▶ **Extrait à lire**
────
Les baby-boomers, disions-nous mardi à la suite du dossier que La Presse a publié le week-end dernier, sont déjà arrivés aux portes de la soixantaine... La première cuvée, celle de 1946, a maintenant 62 ans. On est loin de Woodstock et des barricades de Mai 68!

Mais voici une information qui va les consoler.

Selon une récente étude française de l'Insee (Institut national de la statistique et des études économiques), la courbe du bonheur atteint son apogée de 65 et 70 ans!

Deux chercheurs de l'Insee ont scruté les enquêtes effectuées par la communauté européenne depuis 1975 sous l'angle du degré de bien-être ressenti par les répondants. Le bonheur, autrement dit.

Au premier coup d'oeil, le résultat surprend. C'est entre 40 et 50 ans que le sentiment de bien-être est à son plus bas, pour ensuite remonter et atteindre son point culminant de 65 et 70 ans!

Or, notent les auteurs, c'est normalement dans la quarantaine que les revenus sont à leur maximum (en Europe du moins). On pourrait ajouter que c'est l'âge où sa carrière prend son envol, l'âge charnière où l'on est dans la force de l'âge adulte, mais encore beau et jeune...

Voilà donc une autre confirmation du vieil adage voulant que l'argent ne fasse pas le bonheur, puisque le mieux-être ne correspond pas à la période où l'on gagne le plus d'argent. Les chercheurs ne le mentionnent pas, mais il est fort possible que les promotions, l'ajout de nouvelles responsabilités, entraînent un surcroît de stress. On a rarement vu des gestionnaires parfaitement détendus.

En Europe, la majorité des sexagénaires sont à la retraite depuis quelques années. Adieu le stress, bonjour la détente. Les parents dans la quarantaine ont encore leurs enfants sur les bras - des ados dans bien des cas, ce qui n'arrange rien. Mais à 65 ans, les enfants sont vraiment partis, on peut recommencer à vivre pour soi-même.
────
▶ **Petite tâche A**
Recopiez s'il vous plaît les lignes de données, de la ligne contenant « Viewport: 1833px width, 1357px height. » jusqu'à la fin de ces lignes, demandes comprises, en décalant de 100 chaque coordonnée donnée en réponse.
L'article et les lignes de données n'ont aucun rapport entre eux.
────
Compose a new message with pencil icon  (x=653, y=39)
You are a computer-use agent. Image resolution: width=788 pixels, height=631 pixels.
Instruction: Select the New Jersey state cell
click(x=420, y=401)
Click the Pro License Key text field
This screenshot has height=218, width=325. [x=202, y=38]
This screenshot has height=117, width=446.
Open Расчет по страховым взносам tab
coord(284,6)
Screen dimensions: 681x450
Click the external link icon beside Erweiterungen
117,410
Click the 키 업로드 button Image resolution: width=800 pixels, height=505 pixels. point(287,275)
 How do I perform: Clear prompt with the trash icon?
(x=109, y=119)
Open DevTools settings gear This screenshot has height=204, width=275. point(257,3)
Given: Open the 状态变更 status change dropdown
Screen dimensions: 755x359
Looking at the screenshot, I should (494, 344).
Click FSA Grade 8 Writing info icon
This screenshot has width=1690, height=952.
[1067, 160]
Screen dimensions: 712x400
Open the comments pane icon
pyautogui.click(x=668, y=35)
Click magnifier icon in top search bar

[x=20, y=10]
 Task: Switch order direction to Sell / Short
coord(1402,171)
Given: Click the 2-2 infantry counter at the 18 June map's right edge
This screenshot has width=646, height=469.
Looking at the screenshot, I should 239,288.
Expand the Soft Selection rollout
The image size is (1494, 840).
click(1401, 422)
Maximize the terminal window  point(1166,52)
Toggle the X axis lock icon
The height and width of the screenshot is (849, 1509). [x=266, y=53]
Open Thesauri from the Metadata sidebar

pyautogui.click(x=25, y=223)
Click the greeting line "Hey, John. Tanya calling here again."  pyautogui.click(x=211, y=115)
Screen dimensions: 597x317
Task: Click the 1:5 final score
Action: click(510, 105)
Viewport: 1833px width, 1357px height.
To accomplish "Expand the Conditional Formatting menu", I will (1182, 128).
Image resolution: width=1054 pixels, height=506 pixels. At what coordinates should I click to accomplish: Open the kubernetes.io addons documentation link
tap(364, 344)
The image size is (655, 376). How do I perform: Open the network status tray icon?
────
▶ **Petite tâche B**
Répondez à ces questions sur l'article consacré au bonheur selon l'âge :
(i) Quel âge a maintenant la première cuvée de baby-boomers, celle de 1946 ?
(ii) Entre quels âges le sentiment de bien-être est-il à son plus bas ?
(iii) Depuis quelle année les enquêtes examinées par les chercheurs de l'Insee ont-elles été effectuées ?

▶ **Résultat A**
Viewport: 1833px width, 1357px height.
To accomplish "Expand the Conditional Formatting menu", I will (1282, 228).
Image resolution: width=1054 pixels, height=506 pixels. At what coordinates should I click to accomplish: Open the kubernetes.io addons documentation link
tap(464, 444)
The image size is (655, 376). How do I perform: Open the network status tray icon?

▶ **Résultat B**
(i) 62 ans.
(ii) Entre 40 et 50 ans.
(iii) Depuis 1975.